In a paper published in the journal Applied Sciences, researchers presented a novel approach to enhancing large language models (LLMs) with domain-specific knowledge in E-learning. The method incorporated external knowledge sources, such as E-learning lectures and research papers, to improve the LLM’s comprehension and generation abilities by utilizing retrieval-augmented generation. Experimental evaluations highlighted the effectiveness and superiority of this approach in capturing and generating E-learning-specific information compared to existing methods.
Background
Past work has explored domain-specific LLMs, tailored models fine-tuned to perform tasks dictated by organizational guidelines. Unlike general-purpose language models, these custom models require a deep understanding of specific contexts, such as product data and industry terminologies. Fine-tuning foundational models is often sufficient, requiring fewer datasets and less computation. Retrieval-augmented generation (RAG) enhances LLMs by combining pre-trained models with information retrieval systems, enabling the models to perform context-specific tasks such as question answering.
Enhanced E-learning Models
The approach involves pre-training the LLM, Llama 2, released by Meta AI in July 2023, and utilizing E-learning materials, including textbooks and research papers, as external sources of knowledge. Using RAG and source knowledge, relevant information is retrieved from external data sources, augmented with this additional knowledge, and fed into the LLM. The detailed procedures include three primary parts—retrieval, augmentation, and generation.
Based on the prompt, relevant knowledge is retrieved from a knowledge base, typically consisting of vector embeddings stored in a vector database like Pinecone. The retriever embeds the given input at runtime, searches through the vector space containing the data, and ranks the top K most relevant retrieval results based on their proximity in the vector space. It enables understanding of textual relationships and relevance between an input and the document corpus. The retrieved information is combined with the initial prompt using a specific format.
The augmented prompt is fed into a large language model to generate the final output. The generator utilizes these retrieval results to craft a series of prompts based on a predefined template to produce a coherent and relevant response to the input.
The team evaluated the effectiveness of this approach through comprehensive experiments conducted on a large-scale E-learning dataset. The assessment focused on performance across various E-learning-specific tasks, such as question answering, passage generation, and summarization, as well as the model's capability to manage new, unseen E-learning content.
LLMs, such as generative pre-trained transformer 4 (GPT-4), were leveraged as the backbone to output responses, supplemented by extra information from either data retrieval methods or this approach. For data retrieval, the top three relevant information chunks were retrieved from Google Cloud and used as supplementary information for the backbone LLMs during answer generation. Baselines included raw LLM without domain-specific knowledge and LLM with domain-specific knowledge (DSK). Analysts used evaluation metrics like bidirectional encoder representations from transformers (BERTScore) to assess the semantic similarity between generated answers and ground truth. Case studies on Innovation Disruption, Sentiment Analysis, and others from textbooks and research papers further validated the approach by comparing BERTScores between retrieved chunks and domain knowledge generated by the LLM.

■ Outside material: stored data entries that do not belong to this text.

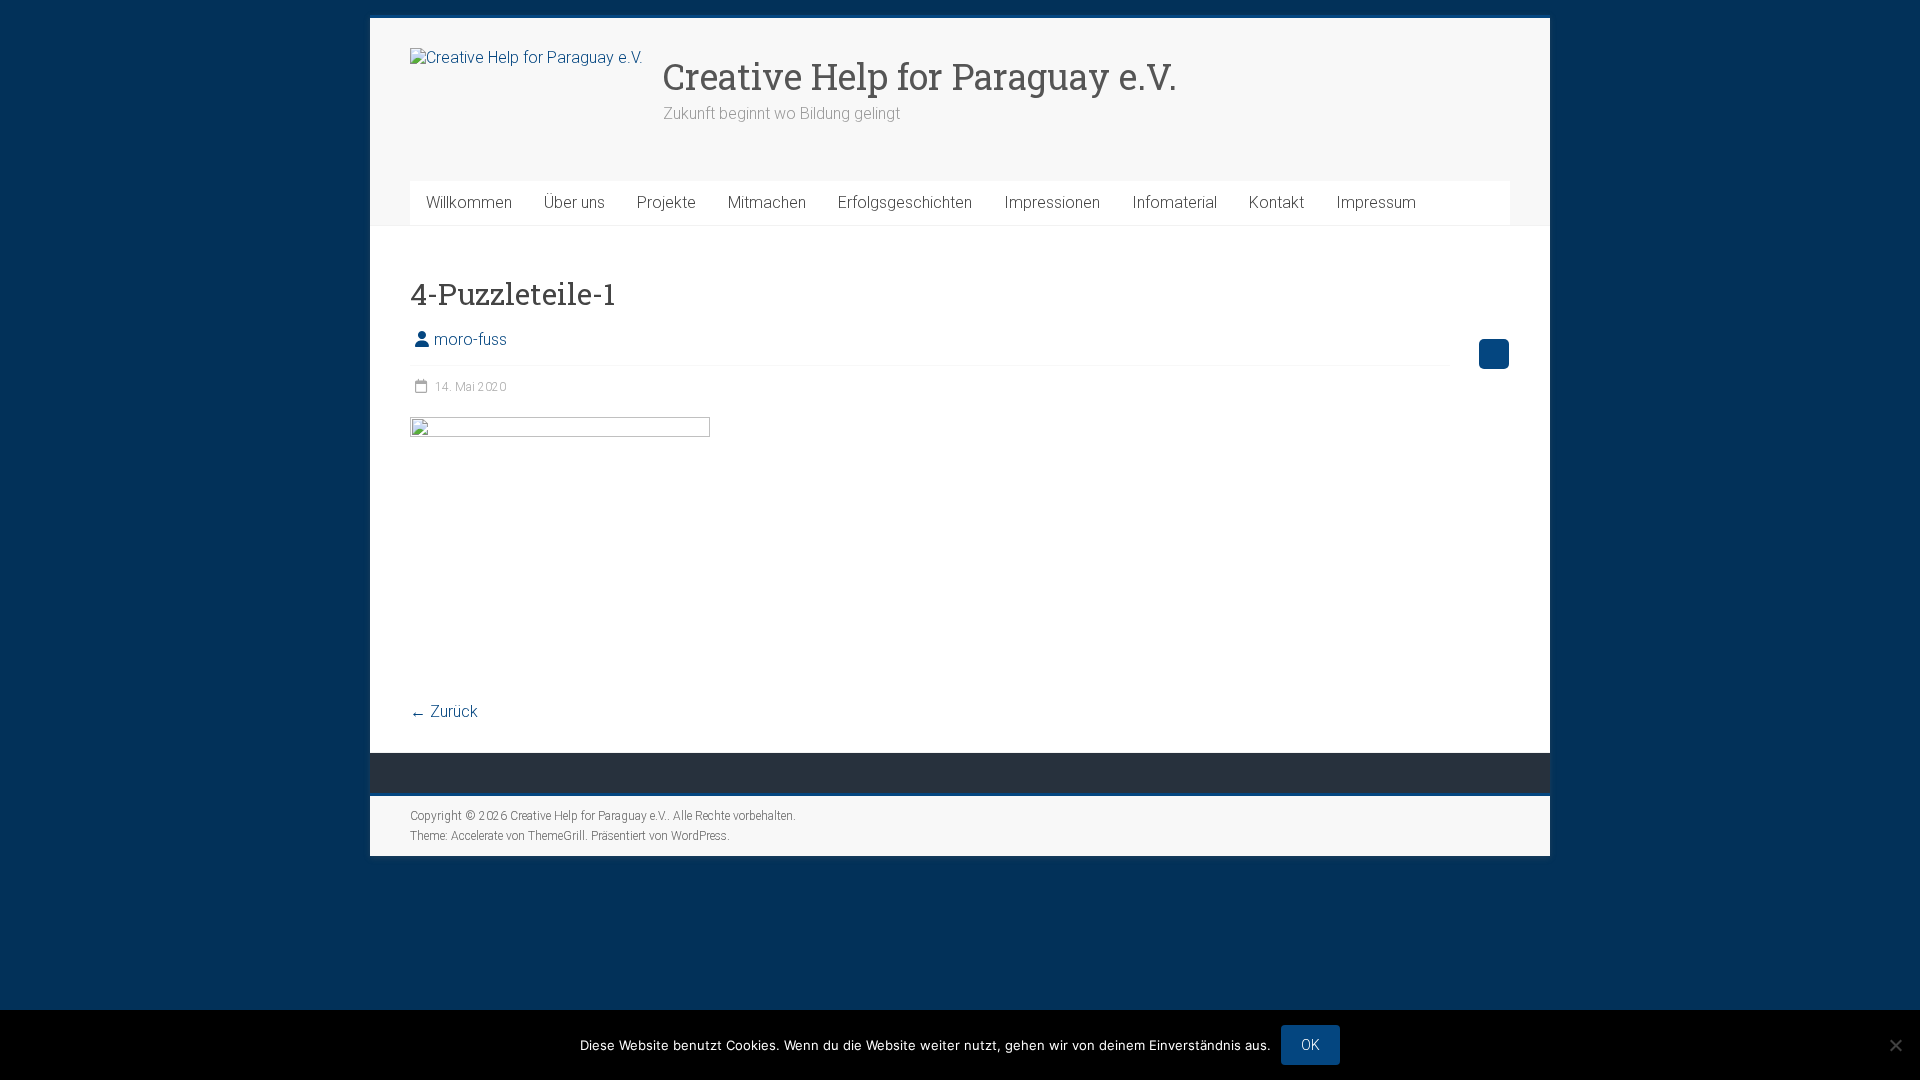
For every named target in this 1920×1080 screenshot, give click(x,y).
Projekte (666, 202)
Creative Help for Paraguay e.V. (920, 76)
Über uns (574, 202)
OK (1310, 1045)
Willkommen (469, 202)
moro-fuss (470, 339)
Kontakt (1276, 202)
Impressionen (1052, 202)
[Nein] (1895, 1045)
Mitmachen (767, 202)
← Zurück (444, 711)
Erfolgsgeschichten (905, 202)
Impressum (1376, 202)
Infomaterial (1174, 202)
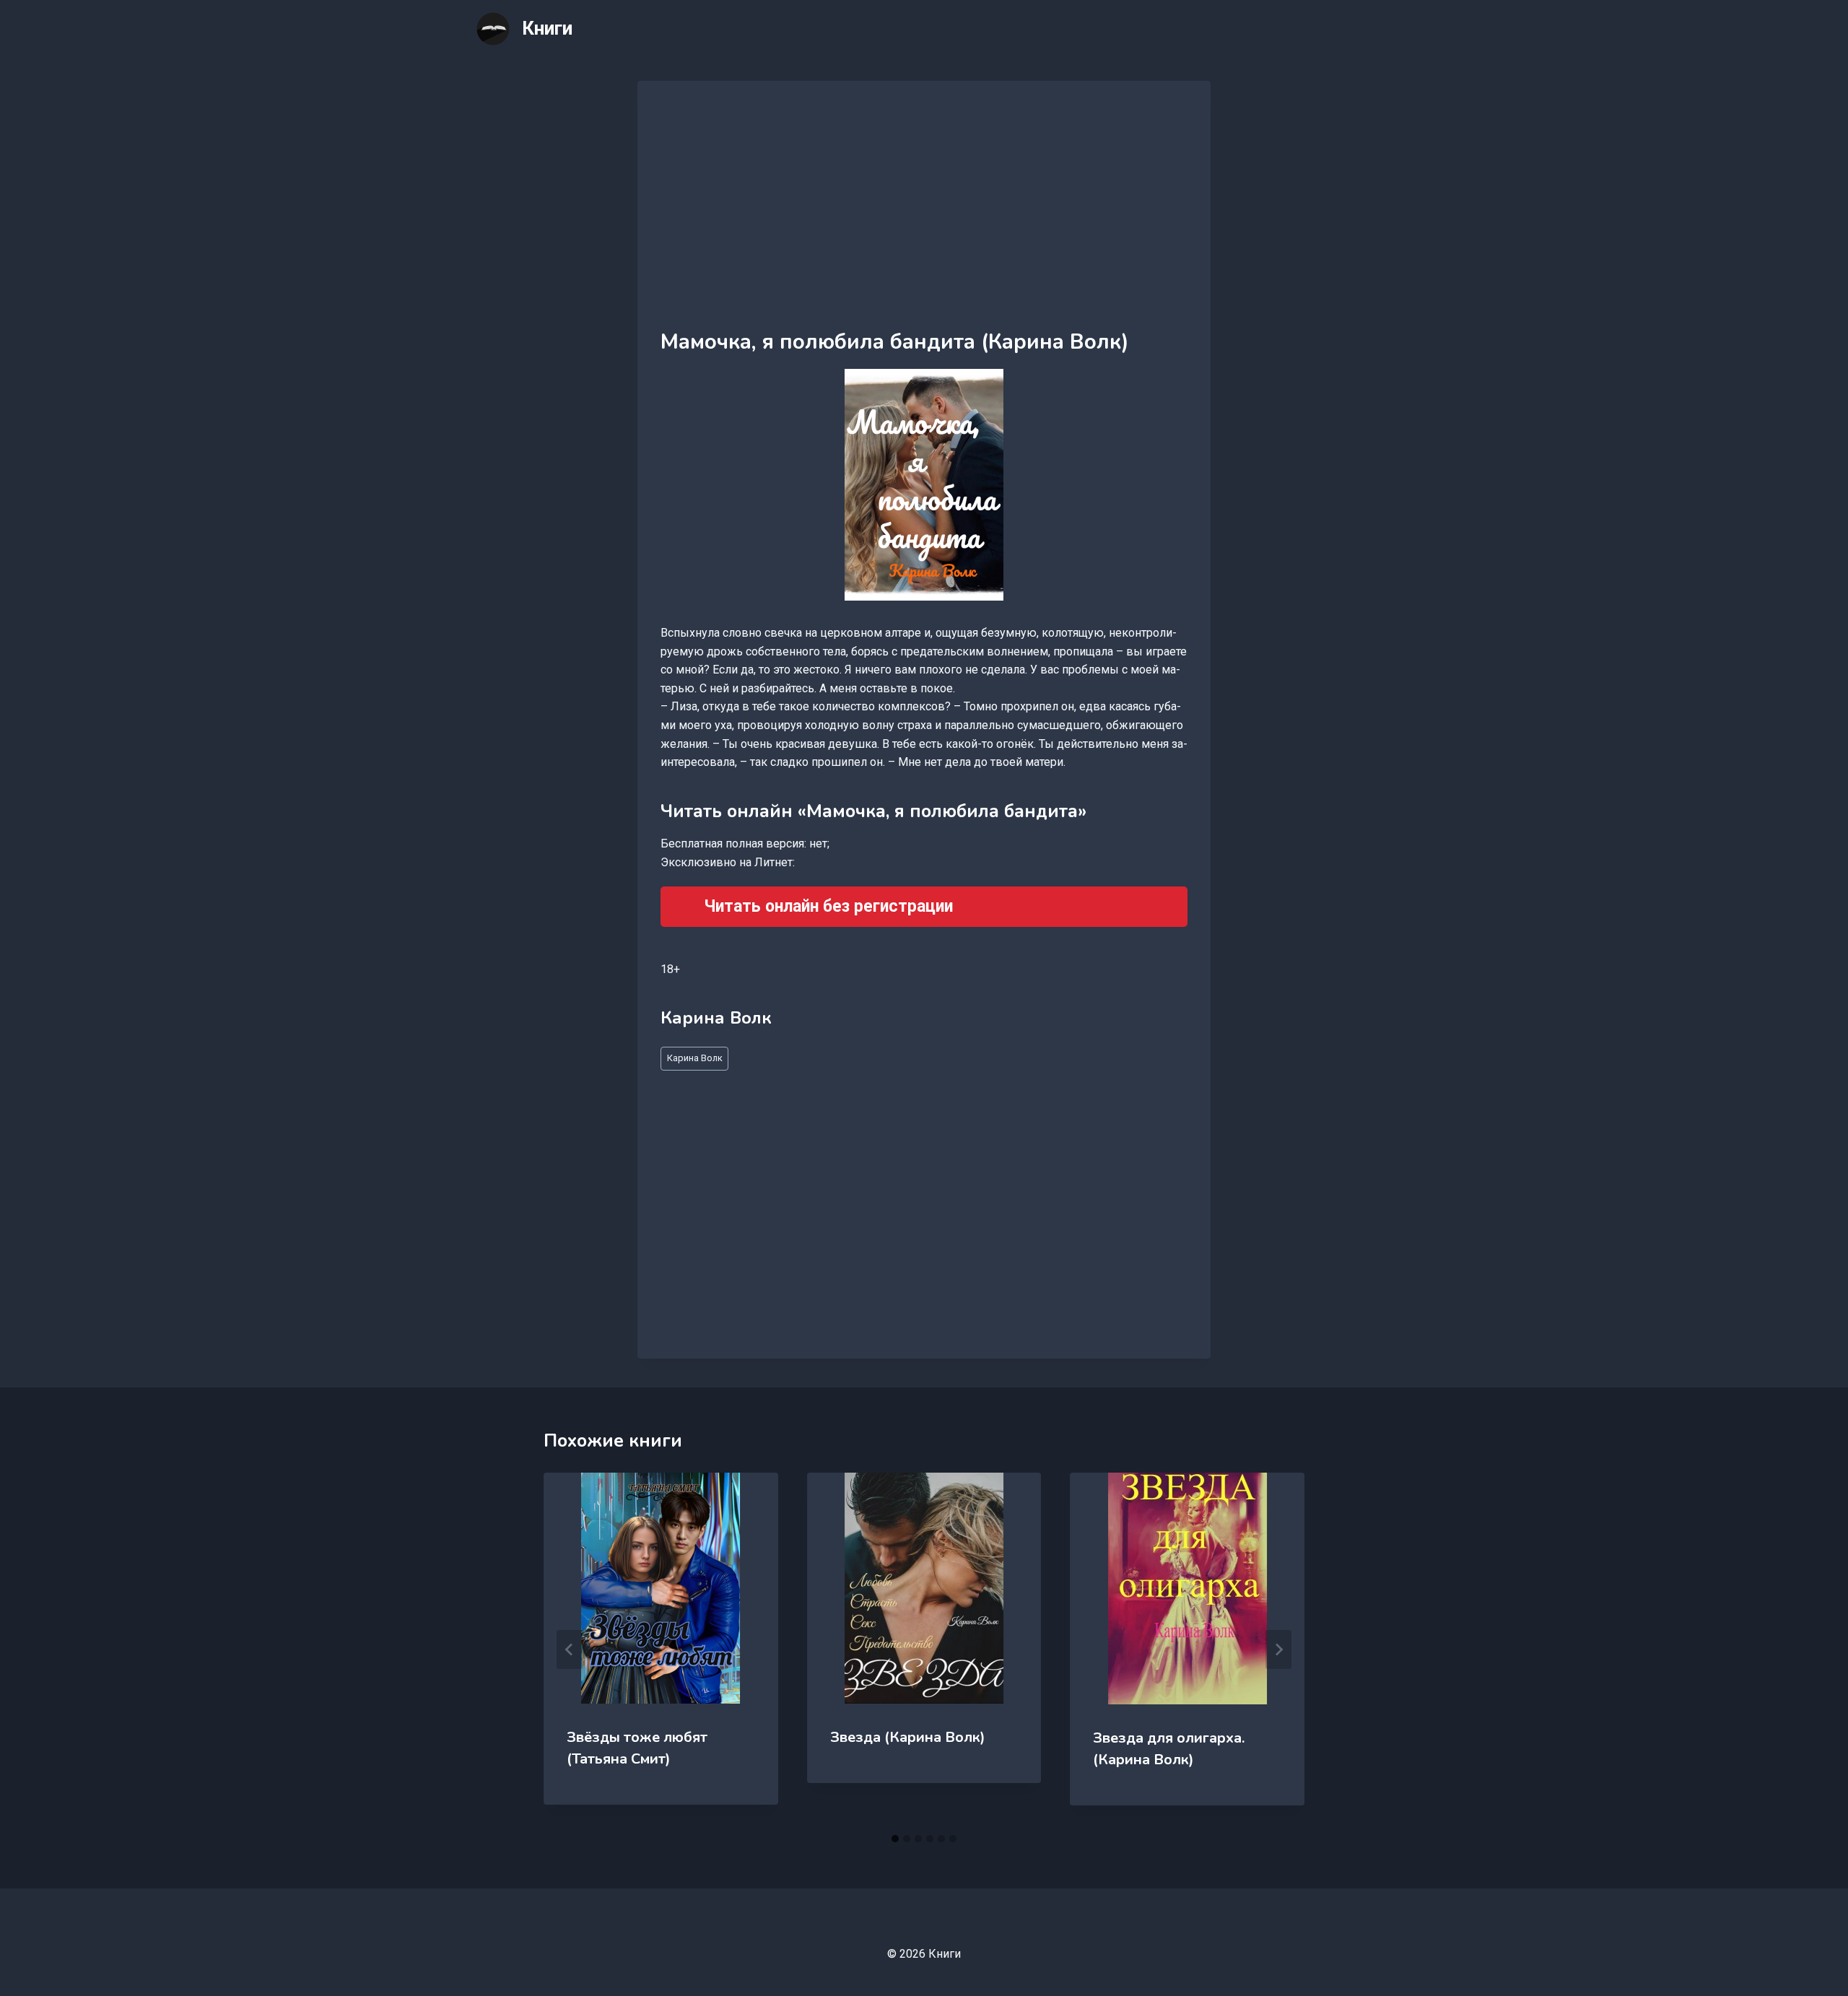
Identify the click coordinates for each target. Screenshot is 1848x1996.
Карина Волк (695, 1058)
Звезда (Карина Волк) (907, 1737)
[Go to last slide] (570, 1649)
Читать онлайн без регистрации (828, 906)
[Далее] (1278, 1649)
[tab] (895, 1838)
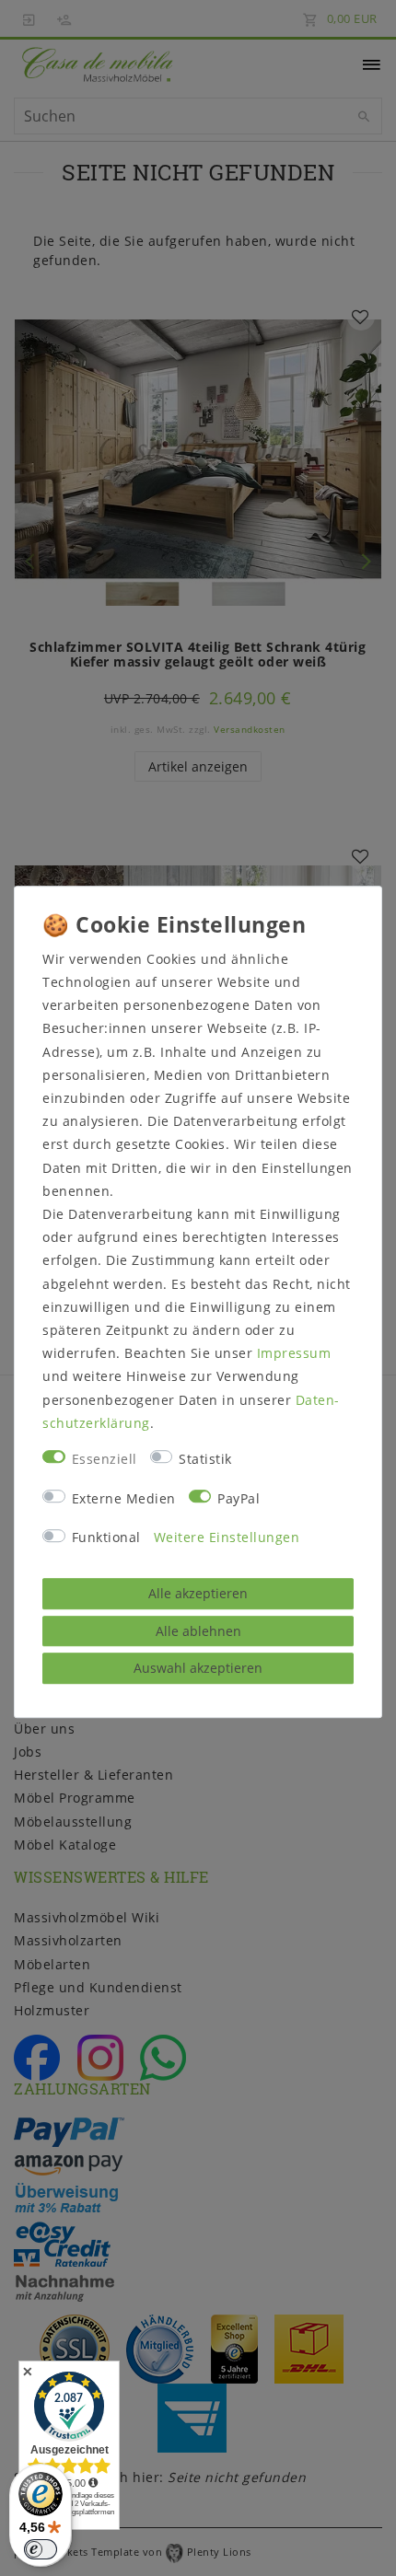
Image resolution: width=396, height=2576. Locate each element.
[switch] (40, 2549)
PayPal (238, 1498)
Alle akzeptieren (198, 1593)
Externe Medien (124, 1498)
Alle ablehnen (198, 1631)
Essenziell (104, 1459)
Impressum (294, 1353)
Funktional (106, 1538)
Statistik (205, 1459)
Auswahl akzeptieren (198, 1668)
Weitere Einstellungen (227, 1538)
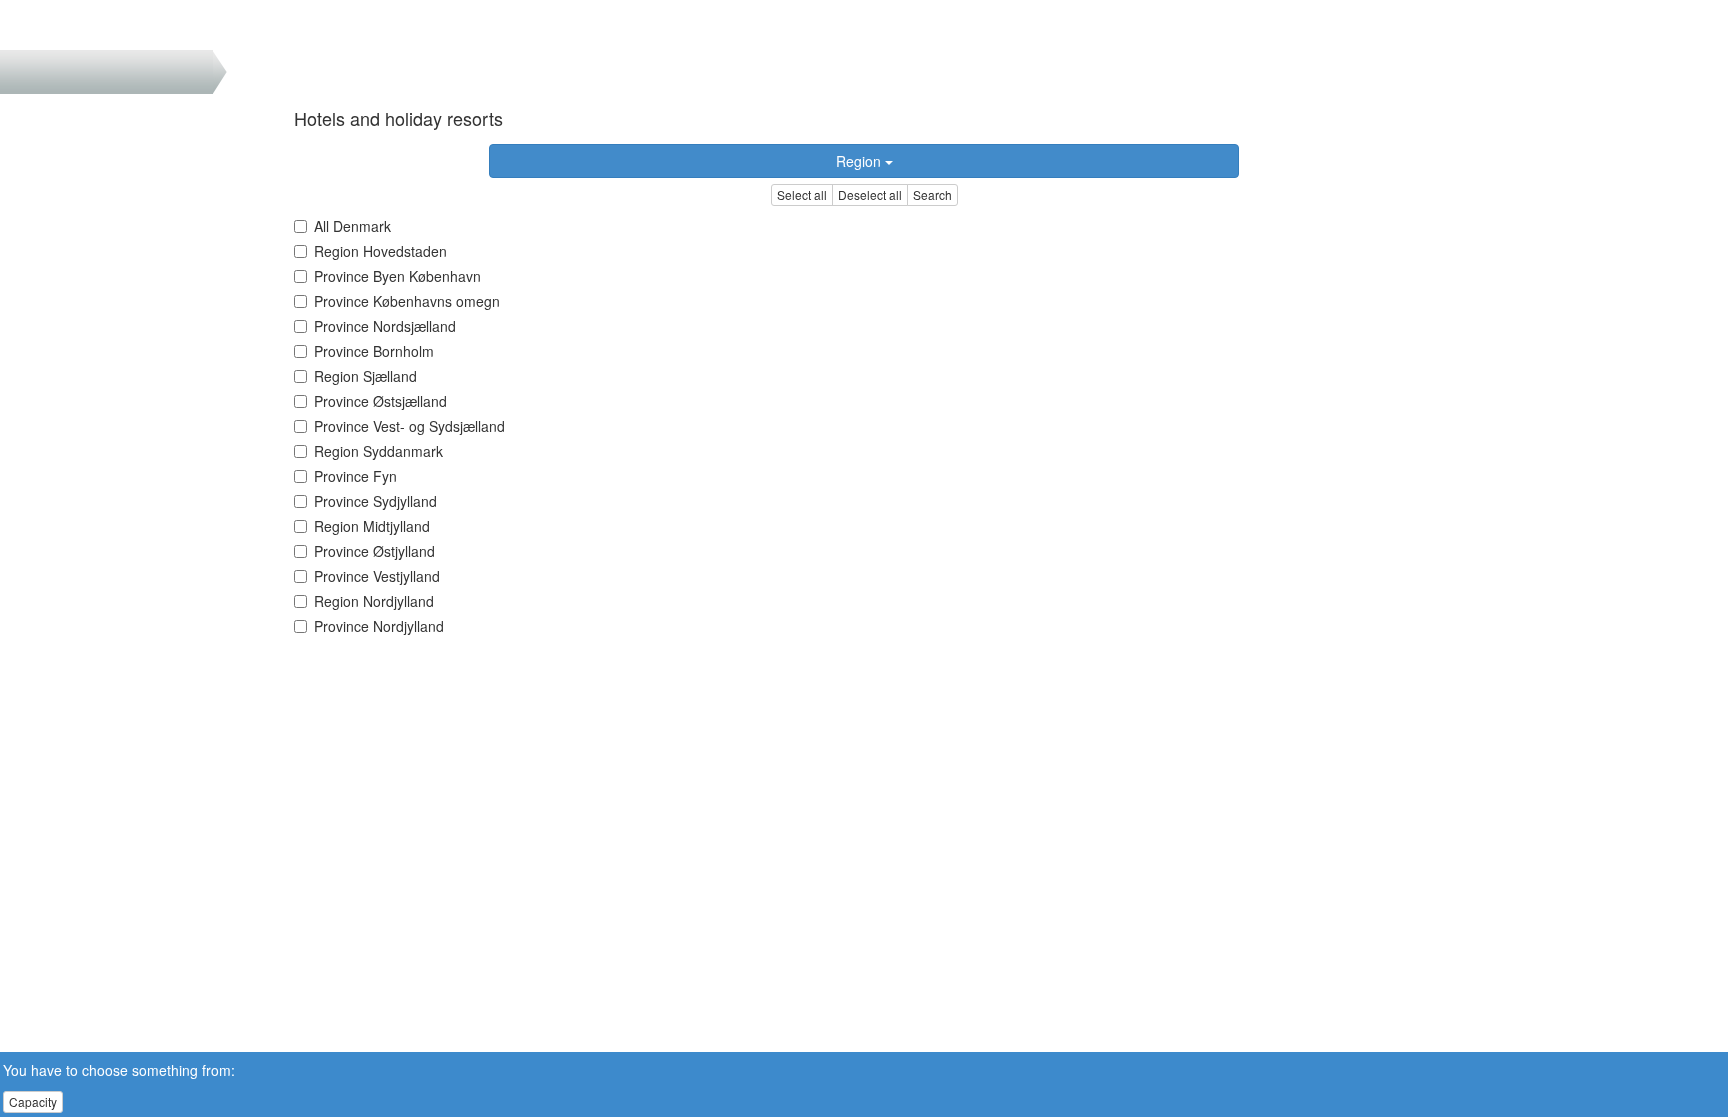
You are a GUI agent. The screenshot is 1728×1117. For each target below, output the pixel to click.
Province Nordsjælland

Domain-Specific LLM Effectiveness
The experimental results highlight the effectiveness of integrating domain-specific knowledge into LLMs for E-learning applications, focusing on the textbook "Digital Marketing" and the research paper "From Mining to meaning." The enriched LLM demonstrates superior accuracy, fluency, and coherence performance compared to baseline models. A knowledge graph notably enhances the model's ability to comprehend and generate contextually relevant responses.
The team used the open-source BERTScore Python package from Hugging Face's Transformers Library to calculate precision, recall, and F1 Score to automate the evaluation process. The results indicate that the approach consistently improves semantic overlap metrics, particularly in cases where local domain knowledge was applied.
In cases 1 and 2, focusing on familiar concepts like innovation disruption and sentiment analysis from "digital marketing," both raw LLM and LLM augmented with local domain knowledge perform well in the semantic overlap. However, the latter shows slightly higher BERTScore values, underscoring its effectiveness in providing more precise responses. Conversely, in cases 3 and 4 involving specific research topics like "from text to action grid" and "scale-directed text analysis," the LLM enhanced with local domain knowledge significantly outperforms the raw LLM. This disparity underscores the importance of leveraging domain-specific information to generate more accurate outputs in specialized contexts.
Conclusion
In summary, this paper introduced an innovative method to enhance LLMs with domain-specific knowledge in E-learning by integrating external sources like textbooks and research papers. It significantly improved LLM performance in generating accurate and contextually relevant content, particularly for niche and recent research topics. Challenges include maintaining current external knowledge and managing integration complexities. Future research aims to automate knowledge updates, refine prompt designs for better context relevance, and enhance LLM learning techniques for adaptable deployment in educational settings.